The family of a Sutton girl diagnosed with a crippling disease is campaigning to get a potentially life saving drug available for her in the UK.
Elsie Novell, 4, has spinal muscular atrophy (SMA) type two, which means she is unable to stand or walk and, as the disease is progressive, most of her muscles will eventually waste due to a lack of use.
The chatty four year old has just started pre school but was unable to celebrate her recent birthday with her schoolmates because she developed breathing difficulties.
Her mum Charlotte says the family is hoping that a new drug from America which could treat Elsie’s condition will soon become available on the NHS for her.
Nusinersen, the only disease modifying treatment for SMA is currently only available for children with type one of the disease on the NHS.
The UK has just rolled out its expanded access programme for the drug for type one.
Charlotte said: “Type one is a more severe form where life expectancy is about two years from birth.

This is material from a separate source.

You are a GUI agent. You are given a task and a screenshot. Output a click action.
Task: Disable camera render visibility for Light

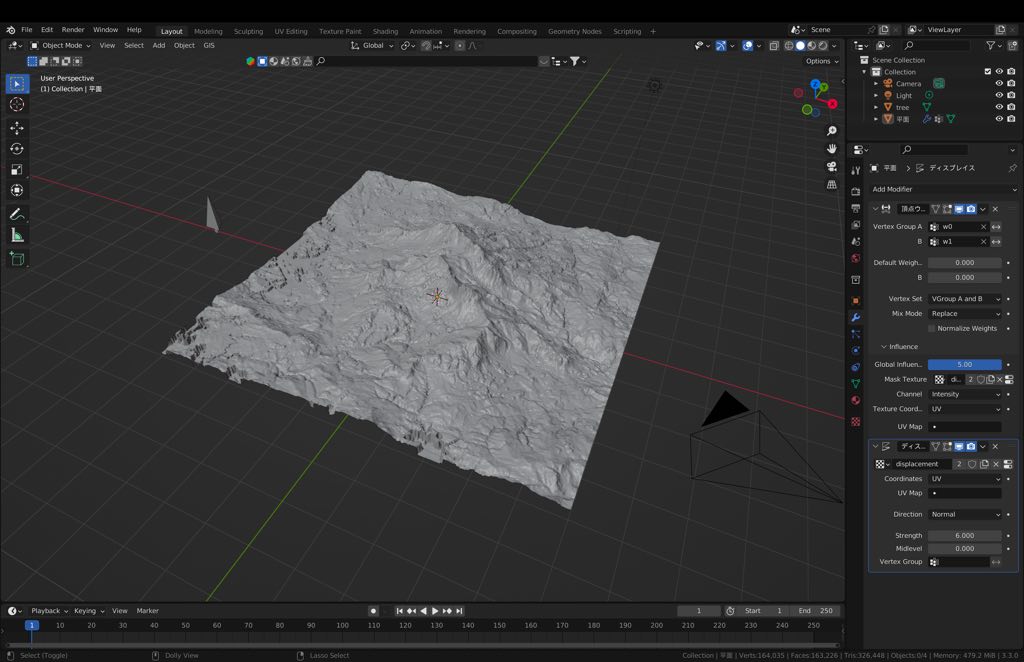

“New born babies diagnosed with SMA type one are put on the drug straight away. Elsie has already grown and it won’t immediately make her better, but there is a good chance it will stop the condition giving her life a limit and eliminate the respiratory issues she has.”

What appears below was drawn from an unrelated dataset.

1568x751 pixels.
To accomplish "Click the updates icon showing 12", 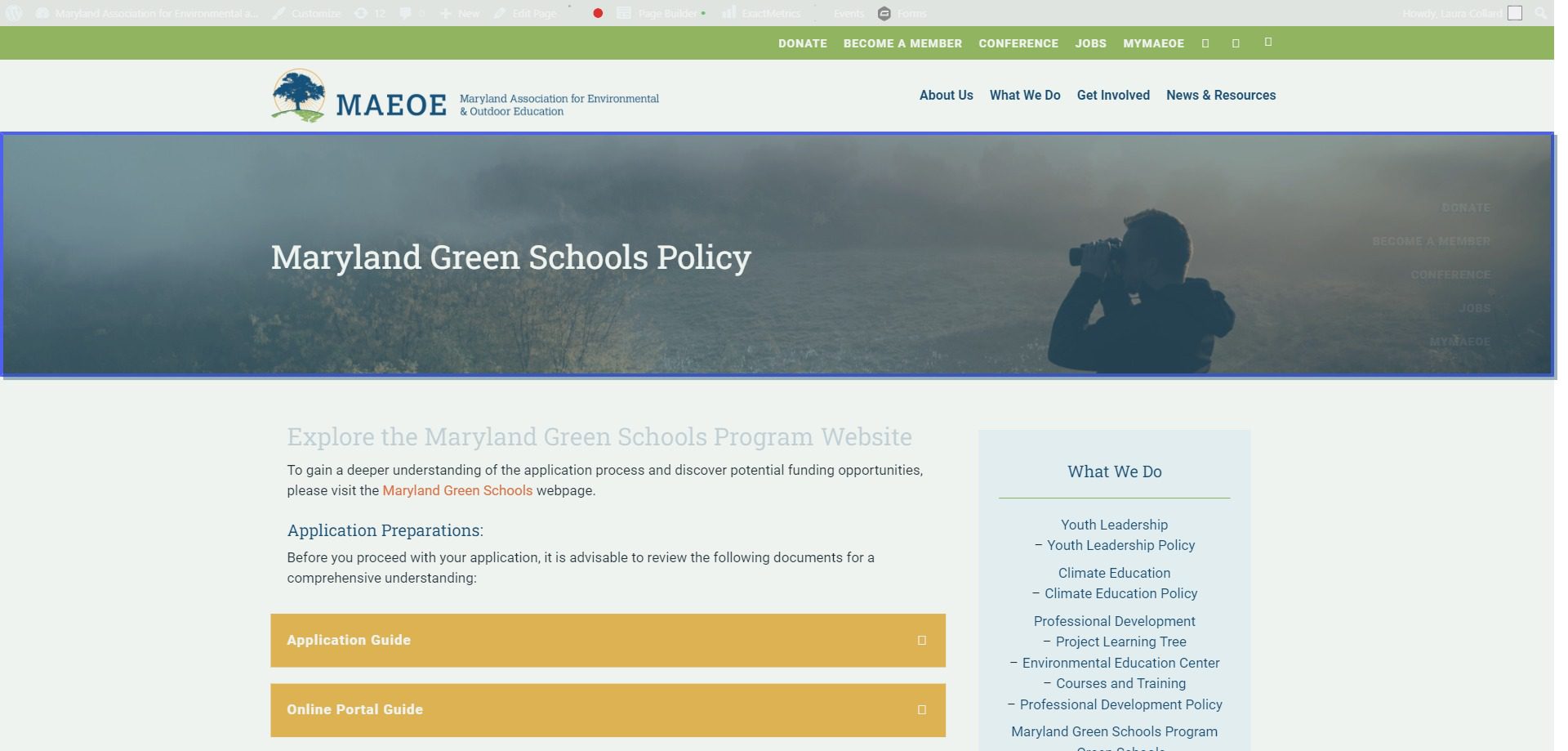I will (369, 13).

The family has written to MP Gloria De Piero and Health minister Jeremy Hunt for Nusinersen to be approved for Elsie’s condition.
The drug is administered via a lumber puncture into the spinal cord and can stop the condition progressing.
Charlotte said: “When Elsie was diagnosed they said there was no hope, but just last Christmas the drug was approved in America. It is a cost thing - if the NHS don’t approve it it won’t be any use to us.
“But while there is hope we can keep her strong.
“Elsie was four on Saturday , but we had to cancel her birthday party because she was unwell.
“As soon as Autumn comes it gets into her chest and she can hardly breathe.
“She has started pre-school at Mapplewells and she is doing really well . she spends three hours in the afternoon and she can use her powered chair to get around.
“Academically she is flying.
“She invited 25 children to her birthday party and it took me ages to call them all to say it was cancelled. She’s not a wallflower she’s a very chatty little girl.
“She has lots of machines at home and we are very lucky in Nottinghamshire to have a rapid response team, which operates mainly out of the Queen’s Medical Centre who can come and help her to keep her out of hospital.
“They are in direct contact with the specialists.”
The family has raised more than £50,000 towards a house extension and aids for Elsie and are still fundraising to pay for hydrotherapy and sessions at Riding for the Disabled at Papplewell.
Charlotte said: “She has been doing that for a year and she loves it. It is very important to keep her mobile.”
Specialists at great Ormond Street Hospital have helped Elsie to walk using a frame .
Charlotte said: “We have no idea what she will eventually be able to do. The spectrum of her condition is so diverse but the bigger she becomes the more difficult it will be for her unfortunately.”